Segment Start: DATA EXCERPTS

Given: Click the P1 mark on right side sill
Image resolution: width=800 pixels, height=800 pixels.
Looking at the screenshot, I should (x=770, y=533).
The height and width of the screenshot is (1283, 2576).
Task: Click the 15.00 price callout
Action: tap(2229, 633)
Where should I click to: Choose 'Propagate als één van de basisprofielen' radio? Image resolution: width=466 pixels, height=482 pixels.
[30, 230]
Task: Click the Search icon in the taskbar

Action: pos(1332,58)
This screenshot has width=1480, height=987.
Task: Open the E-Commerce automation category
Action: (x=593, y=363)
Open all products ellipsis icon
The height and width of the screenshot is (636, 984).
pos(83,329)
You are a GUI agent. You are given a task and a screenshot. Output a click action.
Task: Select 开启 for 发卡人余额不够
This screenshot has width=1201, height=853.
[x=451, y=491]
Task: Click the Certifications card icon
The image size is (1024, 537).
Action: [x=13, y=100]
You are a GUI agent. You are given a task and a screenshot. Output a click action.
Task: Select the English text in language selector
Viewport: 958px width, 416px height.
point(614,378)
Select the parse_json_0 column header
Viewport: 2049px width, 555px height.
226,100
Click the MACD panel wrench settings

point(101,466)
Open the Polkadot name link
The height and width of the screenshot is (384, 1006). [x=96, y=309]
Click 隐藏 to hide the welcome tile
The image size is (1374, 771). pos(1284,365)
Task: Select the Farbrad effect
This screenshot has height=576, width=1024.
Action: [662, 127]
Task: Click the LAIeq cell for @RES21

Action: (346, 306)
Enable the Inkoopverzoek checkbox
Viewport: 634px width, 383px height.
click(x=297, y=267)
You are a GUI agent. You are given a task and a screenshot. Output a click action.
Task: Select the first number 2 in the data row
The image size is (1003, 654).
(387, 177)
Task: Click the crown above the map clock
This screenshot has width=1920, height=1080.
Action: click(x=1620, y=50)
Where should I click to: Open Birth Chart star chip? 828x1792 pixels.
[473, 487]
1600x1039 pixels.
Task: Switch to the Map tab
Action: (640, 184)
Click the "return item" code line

Segment End: DATA EXCERPTS

#### TASK DIRECTIONS:
I'd like the lines above from the one with "Task: Select the English" up to and including the one with "Task: Select the Farbrad effect" copied exactly, with no other lines.

#### COMPLETED EXERCISE:
Task: Select the English text in language selector
Viewport: 958px width, 416px height.
point(614,378)
Select the parse_json_0 column header
Viewport: 2049px width, 555px height.
226,100
Click the MACD panel wrench settings

point(101,466)
Open the Polkadot name link
The height and width of the screenshot is (384, 1006). [x=96, y=309]
Click 隐藏 to hide the welcome tile
The image size is (1374, 771). pos(1284,365)
Task: Select the Farbrad effect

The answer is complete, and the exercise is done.